In Washington to do an interview, I was struck by the strange disjunction between what I could see on television – as the impeachment hearings began, the cable news anchors seemed to be suffering, at moments, from a terrible delirium – and the atmosphere in the city itself.

Stepping outside my hotel, I expected to be met by wild crowds of journalists, lawyers and politicians, all desperately fanning themselves with copies of The Hill and Politico (the verbiage that pours out of DC on a daily basis must be seen to be believed). But, no. The streets were preternaturally quiet.

In a branch of Whole Foods, a customer poked, as if in slow motion, at a bowl of kale. In the National Gallery of Art shop, an assistant with no customers assiduously rearranged merchandise. Wandering around, minutes could go by without my passing another soul; I might have been in a zombie movie.

Washington, I thought, is a city that seems almost to be performing itself: a stage set crying out for actors. Perhaps this is why I looked so uncharacteristically acceptable in the selfie I took, the Capitol gleaming white beneath the cerulean sky.

Opanke peasant shoes belonging to textile collector Edith Durham, who ‘tramped many miles in them’.
Opanke peasant shoes belonging to textile collector Edith Durham, who ‘tramped many miles in them’. Photograph: Paul Tucker/© Calderdale Museums Collection, Halifax.

Sewing, more than a domestic science

Two Temple Place is a glorious Thames-side mansion, built in 1895 for William Waldorf Astor. Unfortunately, it’s not open to the public – except at this time of year, when it hosts an annual exhibition inspired by work in Britain’s public collections.

The latest one, Unbound, tells the story of seven pioneering textile collectors: women like Edith Durham, who between 1900 and 1914 amassed such an array of traditional Balkan costumes that she became a national heroine in Albania; and Olive Matthews, who began collecting textiles as a child, the 18th century her particular interest.

Much as I enjoyed it, I was mildly amazed to find myself at this show.
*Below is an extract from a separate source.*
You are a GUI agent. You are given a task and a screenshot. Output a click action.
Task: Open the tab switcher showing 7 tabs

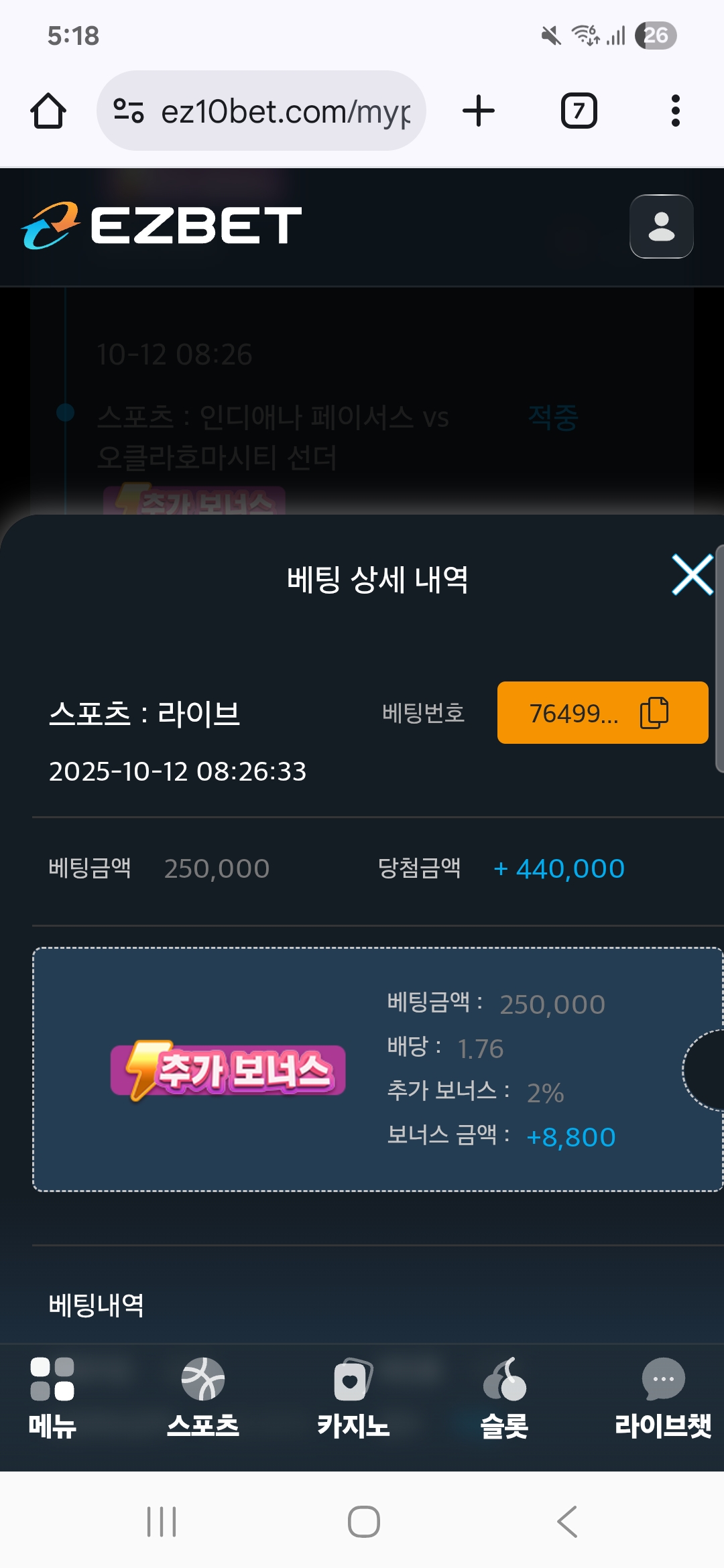coord(579,111)
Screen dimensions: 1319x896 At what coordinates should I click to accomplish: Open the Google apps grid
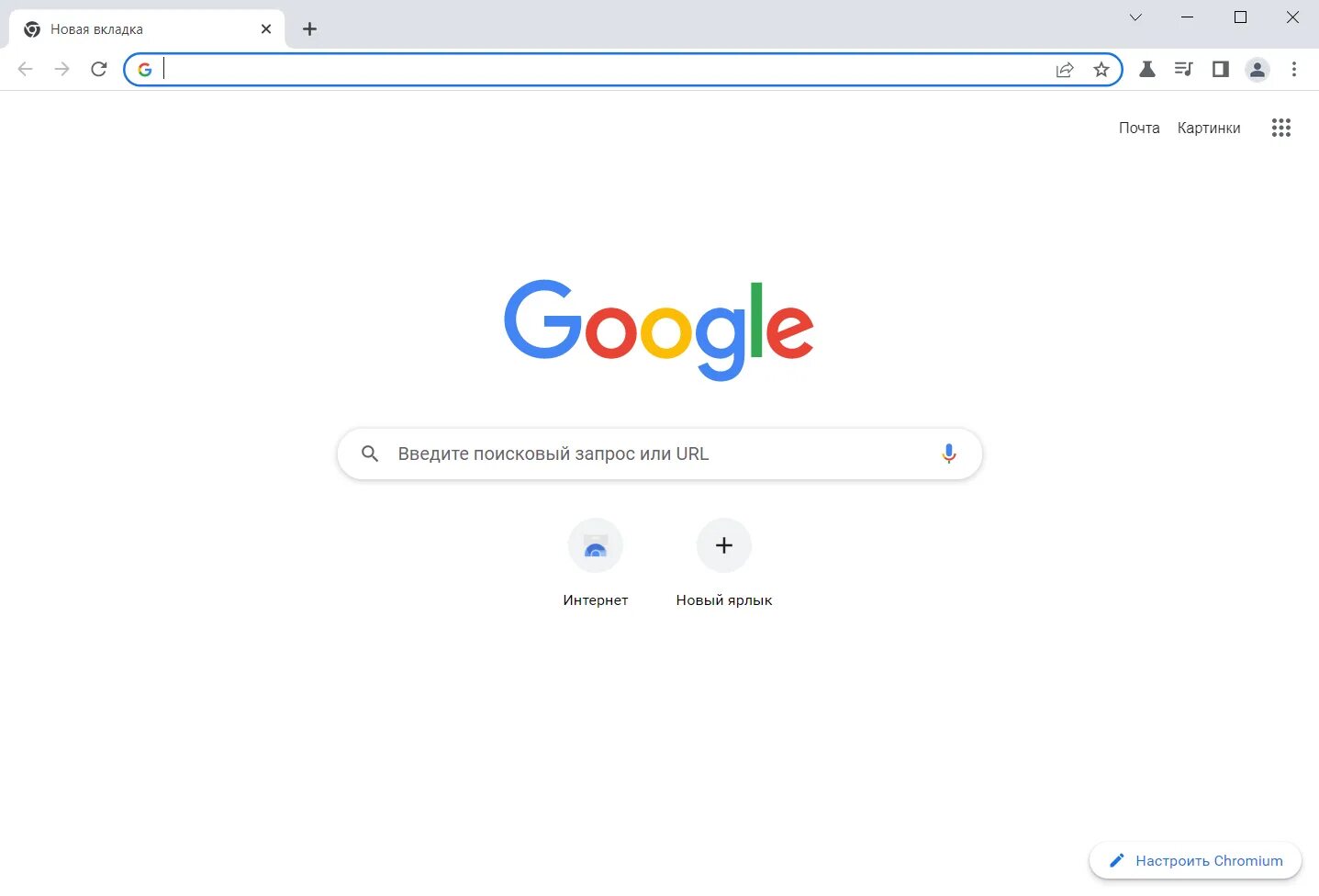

When I was young, there was nothing I despised more than the so-called domestic arts. At school, I railed at the unfairness of having to learn to sew. Why couldn’t I do woodwork like the boys? But the feminism of these women – even if they wouldn’t have used the word – is not in doubt.

I stared for a long time at a pair of opanke that once belonged to Durham (opanke is a traditional peasant shoe made of hide and twine), wondering slightly satirically if their like would ever appear in the Toast catalogue. Beside them was a quote from their owner in which she described how their soles were soaked in oil, the better to make them pliable.

“This pair are worn through, as I tramped many miles in them,” she then noted, at which point I pictured a bright-eyed young woman in a long dress, scampering across rocks, mountain goat-like, eagerly acquisitive and utterly free.

Charlie Brown and Snoopy.
Charlie Brown and Snoopy. Photograph: Allstar/CBS

We love you, Charles M Schulz

In The Peanuts Papers, smart writers – Ann Patchett, George Saunders, Umberto Eco – apply their minds to the genius of Charles M Schulz. Because I love and revere Peanuts, this is purest catnip for me. I’m totally down with their high-altitude assessments, their loose talk of existentialism.

But my favourite essay is by the cartoonist, Chris Ware. As a boy, he read a strip in which Charlie Brown received, as usual, no Valentine’s Day cards. This he found so painful that he made one himself, insisting that his mother post it to the newspaper.

“What kind of artist could break the heart of a child like that?” Ware asks. The only answer to this is: a great one. A Chekhov, a Beckett, a Schulz.